§ EXERCISE DATA
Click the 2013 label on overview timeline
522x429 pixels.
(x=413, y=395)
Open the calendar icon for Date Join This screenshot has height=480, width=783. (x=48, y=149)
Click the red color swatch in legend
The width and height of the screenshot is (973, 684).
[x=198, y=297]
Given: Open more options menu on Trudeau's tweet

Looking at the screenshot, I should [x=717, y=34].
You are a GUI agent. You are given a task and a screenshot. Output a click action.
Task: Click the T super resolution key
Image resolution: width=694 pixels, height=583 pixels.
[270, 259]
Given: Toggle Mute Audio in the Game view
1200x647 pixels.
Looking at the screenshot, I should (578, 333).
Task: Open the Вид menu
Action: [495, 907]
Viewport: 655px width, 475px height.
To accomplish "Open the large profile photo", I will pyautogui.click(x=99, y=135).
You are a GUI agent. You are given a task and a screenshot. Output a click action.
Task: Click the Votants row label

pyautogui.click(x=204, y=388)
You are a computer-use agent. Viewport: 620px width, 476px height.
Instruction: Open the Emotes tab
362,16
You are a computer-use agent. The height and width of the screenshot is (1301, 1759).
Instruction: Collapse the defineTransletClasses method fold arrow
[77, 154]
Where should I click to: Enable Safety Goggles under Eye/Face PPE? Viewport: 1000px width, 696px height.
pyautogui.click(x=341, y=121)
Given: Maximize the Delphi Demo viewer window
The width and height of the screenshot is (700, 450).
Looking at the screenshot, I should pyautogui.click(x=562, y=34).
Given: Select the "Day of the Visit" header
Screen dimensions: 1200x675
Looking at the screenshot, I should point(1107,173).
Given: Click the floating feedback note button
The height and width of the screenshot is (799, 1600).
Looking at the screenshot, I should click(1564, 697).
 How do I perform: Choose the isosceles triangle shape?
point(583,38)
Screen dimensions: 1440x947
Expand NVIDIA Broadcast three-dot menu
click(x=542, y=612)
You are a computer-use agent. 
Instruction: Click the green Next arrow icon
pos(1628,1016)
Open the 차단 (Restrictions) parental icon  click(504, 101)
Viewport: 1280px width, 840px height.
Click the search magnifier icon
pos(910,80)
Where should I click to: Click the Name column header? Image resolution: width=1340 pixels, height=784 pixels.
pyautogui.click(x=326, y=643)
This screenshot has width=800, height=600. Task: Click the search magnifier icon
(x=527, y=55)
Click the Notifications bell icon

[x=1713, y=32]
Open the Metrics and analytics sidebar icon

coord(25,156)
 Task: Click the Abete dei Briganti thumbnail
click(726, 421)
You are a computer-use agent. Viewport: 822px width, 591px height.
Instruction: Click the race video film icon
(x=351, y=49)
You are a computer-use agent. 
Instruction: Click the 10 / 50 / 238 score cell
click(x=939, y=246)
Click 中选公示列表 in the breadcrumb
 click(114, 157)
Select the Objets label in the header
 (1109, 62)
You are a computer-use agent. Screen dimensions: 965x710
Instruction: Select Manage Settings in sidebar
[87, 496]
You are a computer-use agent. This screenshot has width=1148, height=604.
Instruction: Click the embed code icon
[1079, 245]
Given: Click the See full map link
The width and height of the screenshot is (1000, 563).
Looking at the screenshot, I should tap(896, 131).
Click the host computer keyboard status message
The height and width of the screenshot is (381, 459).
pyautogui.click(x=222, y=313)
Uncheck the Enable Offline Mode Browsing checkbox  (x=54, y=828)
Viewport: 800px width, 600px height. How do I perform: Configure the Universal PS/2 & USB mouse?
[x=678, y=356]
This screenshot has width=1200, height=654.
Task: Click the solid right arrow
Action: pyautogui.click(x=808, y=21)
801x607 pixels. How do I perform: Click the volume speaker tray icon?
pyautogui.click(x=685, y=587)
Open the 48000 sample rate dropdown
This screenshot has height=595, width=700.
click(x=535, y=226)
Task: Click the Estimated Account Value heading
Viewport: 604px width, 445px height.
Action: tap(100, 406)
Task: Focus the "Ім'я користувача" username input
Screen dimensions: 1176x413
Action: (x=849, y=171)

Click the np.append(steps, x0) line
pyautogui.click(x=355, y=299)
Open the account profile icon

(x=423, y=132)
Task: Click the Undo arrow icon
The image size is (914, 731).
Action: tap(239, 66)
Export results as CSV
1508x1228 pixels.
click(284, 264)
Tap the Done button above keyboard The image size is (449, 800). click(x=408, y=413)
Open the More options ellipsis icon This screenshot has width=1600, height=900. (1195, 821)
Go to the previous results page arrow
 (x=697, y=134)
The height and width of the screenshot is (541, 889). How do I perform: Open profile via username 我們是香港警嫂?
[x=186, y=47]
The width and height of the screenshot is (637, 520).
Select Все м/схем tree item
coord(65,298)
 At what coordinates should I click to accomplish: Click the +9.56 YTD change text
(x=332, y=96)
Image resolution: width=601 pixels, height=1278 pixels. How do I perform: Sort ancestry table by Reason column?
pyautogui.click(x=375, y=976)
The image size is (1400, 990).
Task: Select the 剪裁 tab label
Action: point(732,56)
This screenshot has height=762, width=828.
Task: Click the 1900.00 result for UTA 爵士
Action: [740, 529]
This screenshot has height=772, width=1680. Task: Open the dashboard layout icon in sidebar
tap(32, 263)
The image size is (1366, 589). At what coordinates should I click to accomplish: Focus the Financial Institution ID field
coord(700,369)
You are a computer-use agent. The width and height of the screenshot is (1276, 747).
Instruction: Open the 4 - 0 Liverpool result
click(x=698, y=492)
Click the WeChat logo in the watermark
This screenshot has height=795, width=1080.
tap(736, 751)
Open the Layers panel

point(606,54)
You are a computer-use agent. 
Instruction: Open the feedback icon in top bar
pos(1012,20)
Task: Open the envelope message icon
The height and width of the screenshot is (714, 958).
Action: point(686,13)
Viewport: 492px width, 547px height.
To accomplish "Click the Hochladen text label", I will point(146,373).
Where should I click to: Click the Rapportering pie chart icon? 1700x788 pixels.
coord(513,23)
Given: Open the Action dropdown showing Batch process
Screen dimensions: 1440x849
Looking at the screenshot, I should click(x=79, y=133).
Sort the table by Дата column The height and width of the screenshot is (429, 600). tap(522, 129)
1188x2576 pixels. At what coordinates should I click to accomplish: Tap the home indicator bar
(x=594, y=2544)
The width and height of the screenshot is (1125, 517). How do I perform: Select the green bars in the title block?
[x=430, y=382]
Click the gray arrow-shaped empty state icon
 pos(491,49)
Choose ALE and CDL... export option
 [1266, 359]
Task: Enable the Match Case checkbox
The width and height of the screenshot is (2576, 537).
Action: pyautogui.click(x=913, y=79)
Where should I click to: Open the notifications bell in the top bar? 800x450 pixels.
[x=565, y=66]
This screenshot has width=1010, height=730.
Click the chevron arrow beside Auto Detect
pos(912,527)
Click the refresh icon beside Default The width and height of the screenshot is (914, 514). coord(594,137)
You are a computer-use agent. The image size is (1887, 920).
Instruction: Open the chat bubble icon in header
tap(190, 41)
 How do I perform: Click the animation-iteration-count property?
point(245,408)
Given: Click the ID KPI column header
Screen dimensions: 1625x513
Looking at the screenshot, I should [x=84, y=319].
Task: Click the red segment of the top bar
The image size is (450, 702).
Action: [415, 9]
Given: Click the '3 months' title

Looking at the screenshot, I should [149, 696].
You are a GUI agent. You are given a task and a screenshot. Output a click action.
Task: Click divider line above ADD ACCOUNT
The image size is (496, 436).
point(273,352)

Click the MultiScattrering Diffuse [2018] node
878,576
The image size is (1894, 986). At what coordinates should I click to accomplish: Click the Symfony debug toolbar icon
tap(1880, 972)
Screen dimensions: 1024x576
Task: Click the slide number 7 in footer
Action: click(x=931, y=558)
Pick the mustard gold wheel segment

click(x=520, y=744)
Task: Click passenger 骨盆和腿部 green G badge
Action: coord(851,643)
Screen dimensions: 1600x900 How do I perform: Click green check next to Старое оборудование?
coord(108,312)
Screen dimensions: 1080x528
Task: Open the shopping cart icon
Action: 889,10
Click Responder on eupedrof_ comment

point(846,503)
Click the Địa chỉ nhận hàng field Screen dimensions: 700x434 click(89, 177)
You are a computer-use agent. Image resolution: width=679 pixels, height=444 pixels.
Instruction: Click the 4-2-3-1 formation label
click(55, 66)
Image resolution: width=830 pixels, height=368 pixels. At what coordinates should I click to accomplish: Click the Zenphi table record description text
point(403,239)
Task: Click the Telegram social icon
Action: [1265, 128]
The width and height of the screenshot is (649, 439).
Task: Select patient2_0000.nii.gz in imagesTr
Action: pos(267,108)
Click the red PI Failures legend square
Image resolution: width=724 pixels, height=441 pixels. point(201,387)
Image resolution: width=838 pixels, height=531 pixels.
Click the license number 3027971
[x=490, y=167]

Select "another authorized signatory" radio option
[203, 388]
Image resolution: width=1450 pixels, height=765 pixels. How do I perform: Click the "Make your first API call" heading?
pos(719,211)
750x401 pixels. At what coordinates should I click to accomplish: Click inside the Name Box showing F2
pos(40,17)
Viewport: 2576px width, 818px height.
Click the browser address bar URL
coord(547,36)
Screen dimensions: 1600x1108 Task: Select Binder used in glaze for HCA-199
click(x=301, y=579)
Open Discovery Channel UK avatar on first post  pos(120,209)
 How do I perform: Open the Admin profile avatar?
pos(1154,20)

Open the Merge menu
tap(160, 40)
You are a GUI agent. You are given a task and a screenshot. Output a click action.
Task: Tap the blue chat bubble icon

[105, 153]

§ YOUR INSTRUCTIONS
An exact copy of the lines above, from the one containing "Click the np.append(steps, x0) line" down to the one containing "Viewport: 492px width, 547px height." and including both, is the whole answer; retype it and nothing else.

§ ANSWER TO THIS TASK
Click the np.append(steps, x0) line
pyautogui.click(x=355, y=299)
Open the account profile icon

(x=423, y=132)
Task: Click the Undo arrow icon
The image size is (914, 731).
Action: tap(239, 66)
Export results as CSV
1508x1228 pixels.
click(284, 264)
Tap the Done button above keyboard The image size is (449, 800). click(x=408, y=413)
Open the More options ellipsis icon This screenshot has width=1600, height=900. (1195, 821)
Go to the previous results page arrow
 (x=697, y=134)
The height and width of the screenshot is (541, 889). How do I perform: Open profile via username 我們是香港警嫂?
[x=186, y=47]
The width and height of the screenshot is (637, 520).
Select Все м/схем tree item
coord(65,298)
 At what coordinates should I click to accomplish: Click the +9.56 YTD change text
(x=332, y=96)
Image resolution: width=601 pixels, height=1278 pixels. How do I perform: Sort ancestry table by Reason column?
pyautogui.click(x=375, y=976)
The image size is (1400, 990).
Task: Select the 剪裁 tab label
Action: point(732,56)
This screenshot has height=762, width=828.
Task: Click the 1900.00 result for UTA 爵士
Action: [740, 529]
This screenshot has height=772, width=1680. Task: Open the dashboard layout icon in sidebar
tap(32, 263)
The image size is (1366, 589). At what coordinates should I click to accomplish: Focus the Financial Institution ID field
coord(700,369)
You are a computer-use agent. The width and height of the screenshot is (1276, 747).
Instruction: Open the 4 - 0 Liverpool result
click(x=698, y=492)
Click the WeChat logo in the watermark
This screenshot has height=795, width=1080.
tap(736, 751)
Open the Layers panel

point(606,54)
You are a computer-use agent. 
Instruction: Open the feedback icon in top bar
pos(1012,20)
Task: Open the envelope message icon
The height and width of the screenshot is (714, 958).
Action: point(686,13)
Viewport: 492px width, 547px height.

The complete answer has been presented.